Wednesday, January 9
Went back to HC yesterday after taking my GP diagnostic test. The structure of the paper was kind of weird and the passage given hardly held my attention for long. Ironically, the passage itself was focused on a scarce commodity of life--Attention. Something which everyone craves but may not necessarily receive. Turns out that Economic terms may end up to be quite useful after all. It helped me to shorten my summary by simply using the two words "opportunity cost". I was quite amused when I found that Mayqi wrote the same thing too! Must be the fact that great minds think alike.
I met Munyee at her class bench and we both sat down and stoned for a moment before we started to prepare the stuffs we wanted to study. In actual fact, neither of us felt like studying at all. As expected, we ended up chatting at the expense of doing some constructive work, all under the pretense of waiting for JieHui to arrive. The class photo which I brought to show Munyee ended up being circulated around by her classmates, who seemed to have some great interest in seeing how Zhili looks like. Apparently, he used to be classmates with Eunice and Eugenia.
I met quite a lot of familiar people who looked surprisingly glad to see me. It was a great feeling, knowing so many people. Its really a refreshing change from my own school, where I only know a miserable handful of people outside of my class. I was rather bemused when Munyee commented that everyone we both knew only said: Hi to me and ignored her. I suppose the reason is quite obvious. Put a spot of grey amidst a sea of brown. Obviously the grey stands out.
Sadly, this "standing out" factor is probably the cause of my sudden mood swing later in the afternoon. Because of my grey uniform, Cheryl and Siew Eng spotted me from afar and walked towards us. I waved and smiled. Cheryl waved back and so did Siew eng, i think. But as they got nearer, i noticed that Siew Eng seemed to be frowning in my direction. In fact, she even looked perplexed. As they approached, the first thing she did was to ask me in this unfriendly tone,"What are you doing here?"

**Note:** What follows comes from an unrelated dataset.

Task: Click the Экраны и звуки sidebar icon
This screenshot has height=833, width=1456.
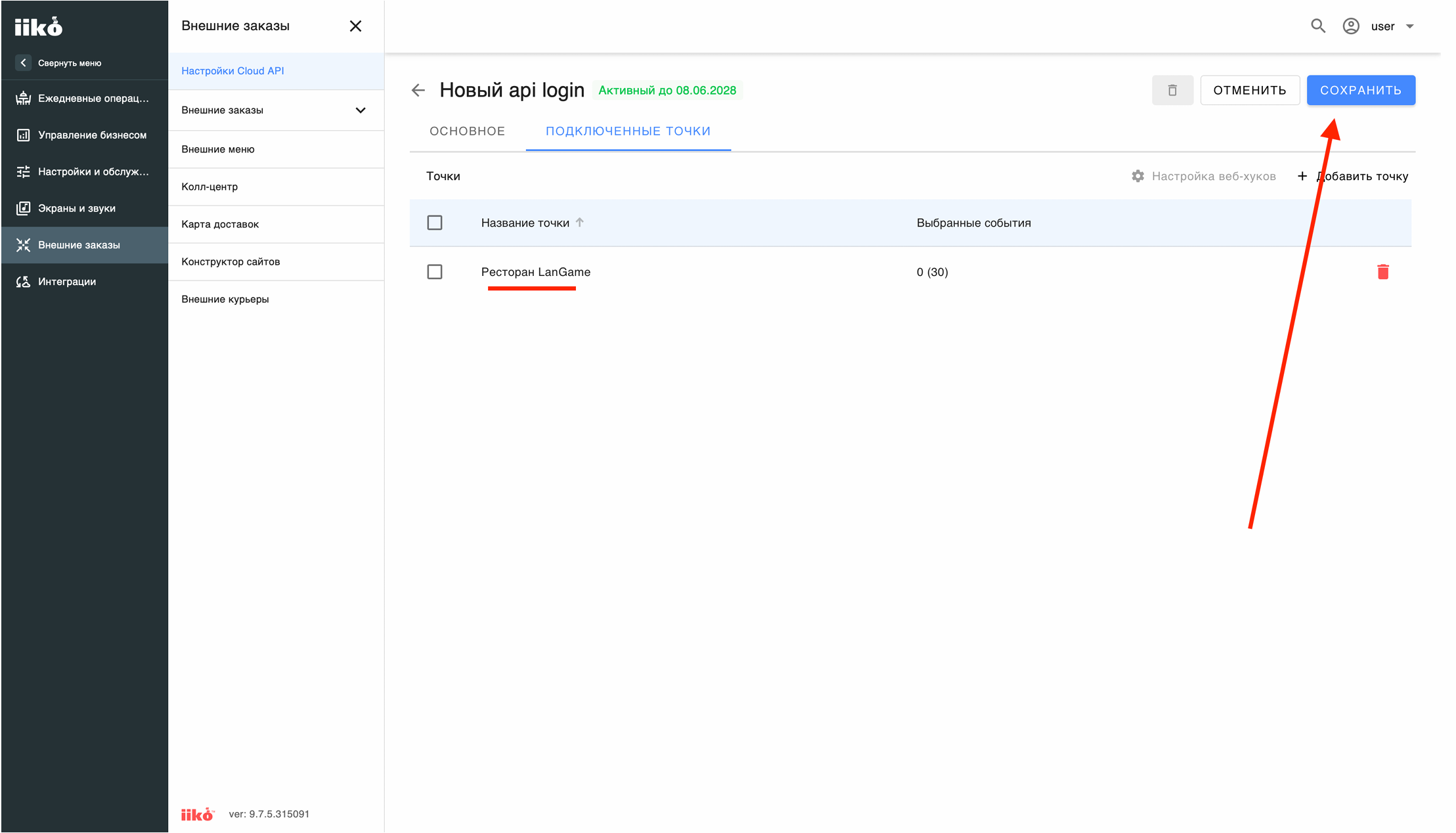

Maybe I was over-reading or over reacting but I thought I could detect a hard edge to her voice. It made me feel like I was so unwelcome in her precious school! Not wanting to mis-interpret her intentions, I smiled and asked as innocently as I could manage, "Why cant I be here?" Now she looked clearly uncomfortable, "Because you're not from here what...Its not your school..."
And I got pissed. Thank goodness for my good anger management or I would have immediately retorted back with some mean remark. Its not the first time already. The first time was just slightly after I got posted to NJ. At that time I was already depressed and miserable enough and yet she had to rub salt onto my wound. She asked me, " What're you doing here? You're still in HC meh...come here so extra..."
Girl, any idea how I felt after that? If anything, your actions are equivalent to telling a suicidal man to just give up and go and die since you're so useless anyway. ... ....Maybe I am wrong about you. Maybe you had good intentions but I totally cant tell. You were smiling for the first time so I thought you didnt mean it. But now i know you probably meant every word you said. You looked so serious when you said it this time. I really don't understand why you had to say those hurting words to me!
Before that I had always thought you were such a sweet and friendly girl. You tarnished that impression. Im not a particularly strong person and harsh words do hurt me a lot. Especially during the first time when I was so down but yet feeling slightly cheered up by the HC people around me, giving me encouragement and support. Yet, you pulled the smile right off my face with just a few sentences. Maybe you're so smart you havent experienced any set backs, but in any case that you do, surely you wouldnt want anyone to say those hurtful words that demoralizes you?
Im sorry if you are actually joking even though you look dead serious, but in this case, don't you think you owe me an apology?It was really insensitive of you.
To look on the bright side of things, I've certainly learnt a valuable lesson from her: Think before you speak. Don't say things that can hurt others since what you say cannot be taken back again. More importantly, learn from your mistakes and don't repeat the same error again.
The above-mentioned incident aside, my overall mood was uplifted and I really enjoyed spending time with my ex-classmates.